Von Biden lernen
Was können wir in Österreich von Joe Bidens beeindruckender Antrittsrede lernen? Natürlich war die Rede primär an ein zerrissenes Land gerichtet, gespalten durch skrupellose Lügen des Vorgängers. Aber die Rede enthielt Botschaften, über die auch wir nachdenken sollten. Mehrfach hat Biden Worte wie Anstand, Respekt und Würde in den Mund genommen. Fürchterlich langweilige und altmodische Begriffe, ich weiß. Aber wo bleiben Anstand, Respekt und Würde in der derzeitigen politischen Auseinandersetzung? Wenn ein Haufen als „Spaziergänger“ getarnter Demonstranten trotz Masken-Gebot und Abstandsregeln wegen angeblicher Missachtung ihrer Grundrechte die Gesundheit der Mitmenschen gefährdet. Mit Hassparolen übelster Art. Als ob Gesundheit kein Grundrecht wäre?

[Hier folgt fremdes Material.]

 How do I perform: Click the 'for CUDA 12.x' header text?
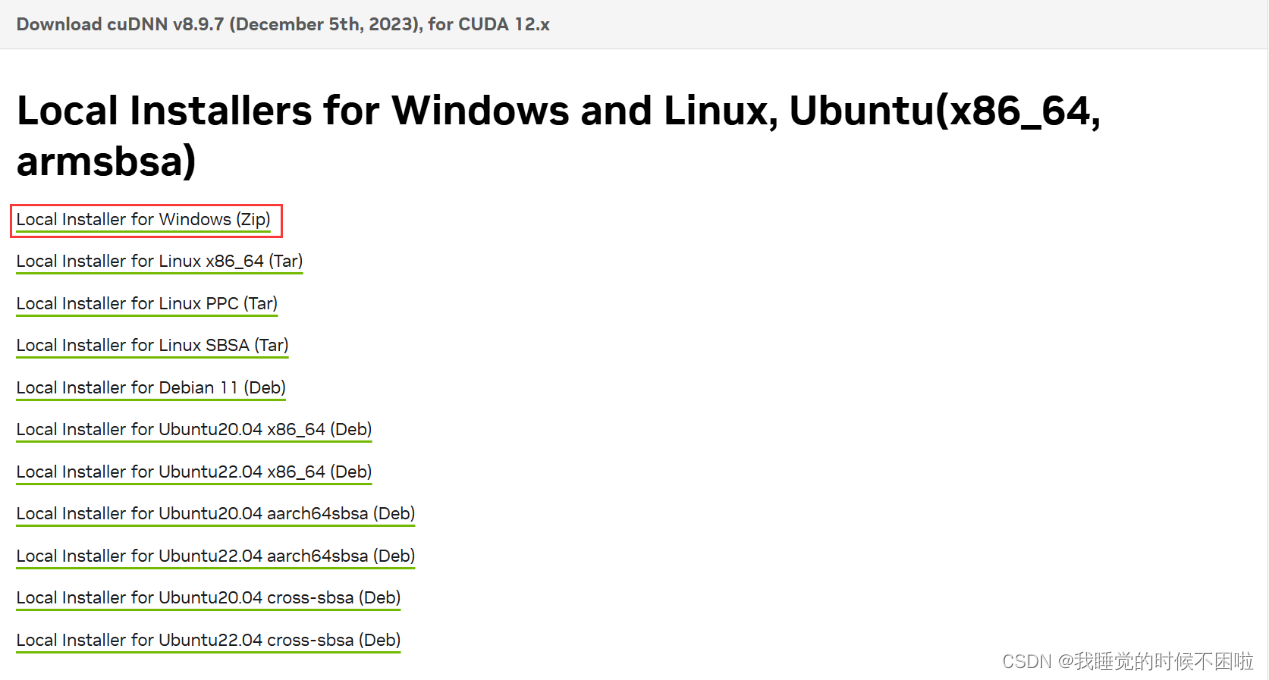489,24
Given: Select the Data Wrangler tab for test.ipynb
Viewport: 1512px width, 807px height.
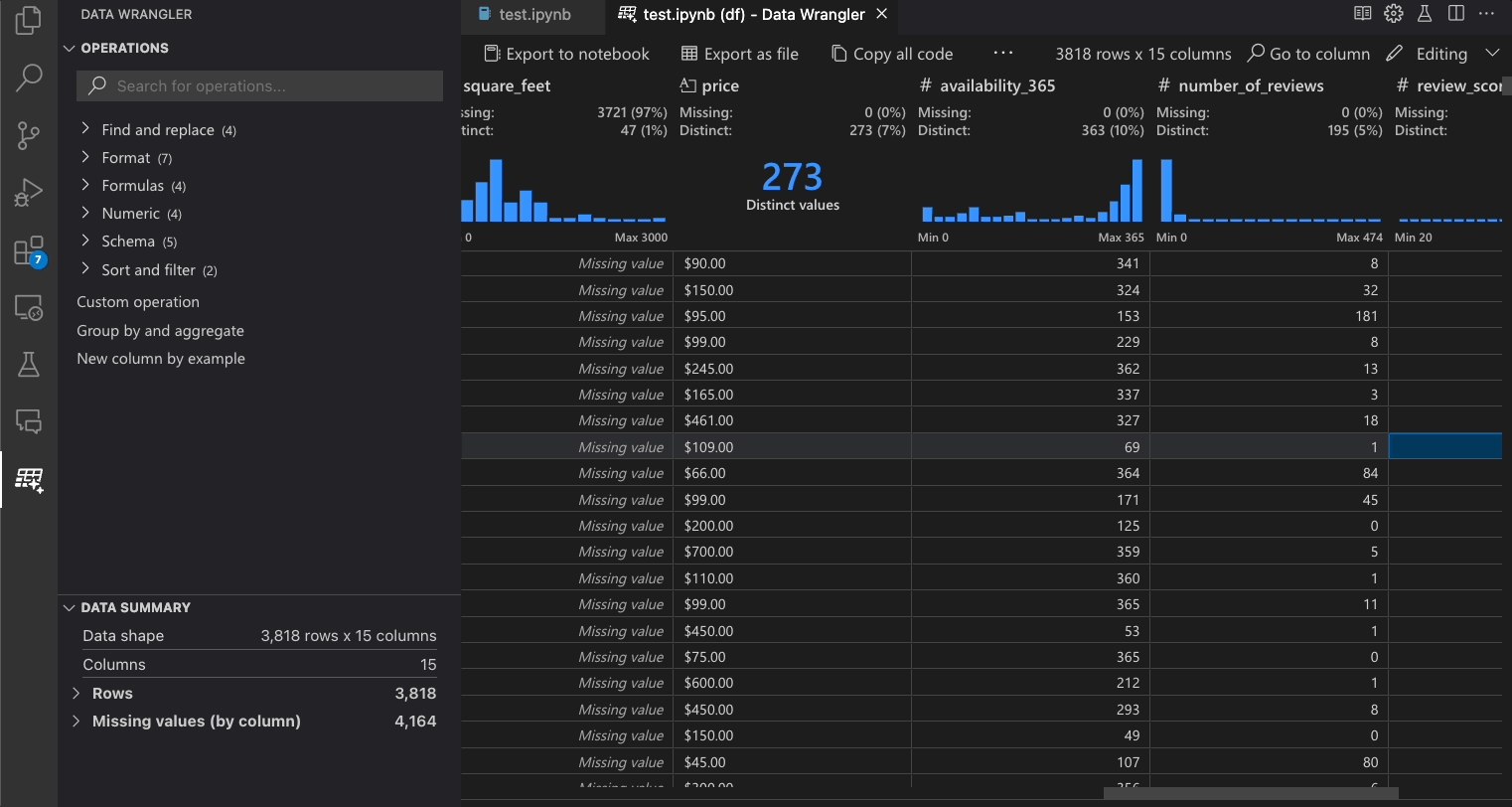Looking at the screenshot, I should click(x=740, y=14).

Mehrfach hat Biden Worte wie Anstand, Respekt und Würde in den Mund genommen.
„Wir können unsere Kräfte bündeln, das Geschrei beenden und die Gemüter beruhigen. Wir müssen die Politik beiseitelassen und uns dieser Pandemie endlich als geeinte Nation stellen“. Passen diese Sätze nicht 1:1 auf Österreich? Wo ist die gemeinsame Vorgangsweise von Regierung und Opposition aus dem vergangenen März? Gewiss, die Regierung hat Fehler gemacht, musste vom Verfassungsgerichtshof mehrfach korrigiert werden, hat die Opposition, die Sozialpartner und die Länder erst in den letzten Wochen eingebunden und oft die nötige Transparenz vermissen lassen. Aber deshalb gleich, wie FPÖ-Clubobmann Kickl, der Regierung „den Krieg erklären“ (!) und von „totalitären Entwicklungen und autoritären Anwandlungen“ reden? Ist die Arbeit der Regierung wirklich „ein einziger Pleiten-, Pech- und Pannen-Bericht“, wie die Neos meinen? Sind wir wirklich „Weltmeister im Negativen“ (SPÖ-Vize-Clubchef Leichtfried)? Biden zu diesem Grundsatz-Problem: „Lasst uns damit beginnen, uns wieder gegenseitig zuzuhören. Politik muss nicht ein wütendes Feuer sein, das alles auf seinem Weg zerstört. Nicht jede Meinungsverschiedenheit muss ein Grund für totalen Krieg sein.“ Barack Obama hat das so bezeichnet: „Wir müssen nicht nur auf Leute hören, denen wir zustimmen, sondern auch auf Leute, denen wir nicht zustimmen.“
Auch bei einem anderen Thema lohnt es sich, Biden zuzuhören: „Ein Schrei nach Überleben kommt vom Planeten selbst. Ein Schrei, der verzweifelter und deutlicher nicht sein kann.“ Es wird auch eine Zeit geben, in der wir uns wieder einem Thema zuwenden können, das in der Pandemie zu kurz kommt. Bei Maßnahmen gegen den Klimawandel ist Österreich kein Weltmeister. Selbst bei einem einfachen Vorschlag wie der geplanten EU-weiten Plastik-Steuer, also einer Abgabe auf nicht recycelte Kunststoffabfälle, kommen gleich Proteste der Wirtschaft. Wird Ministerin Gewessler die geplante ökologische Steuerreform oder die CO2-Bepreisung durchsetzen können oder wird das mit Hinweis auf die Folgen der Pandemie wieder hintangestellt? „Ich werde Fehler machen. Wenn ich sie mache, werde ich sie zugeben“. Nein, der Satz stammt von Biden und nicht von Sebastian Kurz, dem das aber gelegentlich gut anstünde.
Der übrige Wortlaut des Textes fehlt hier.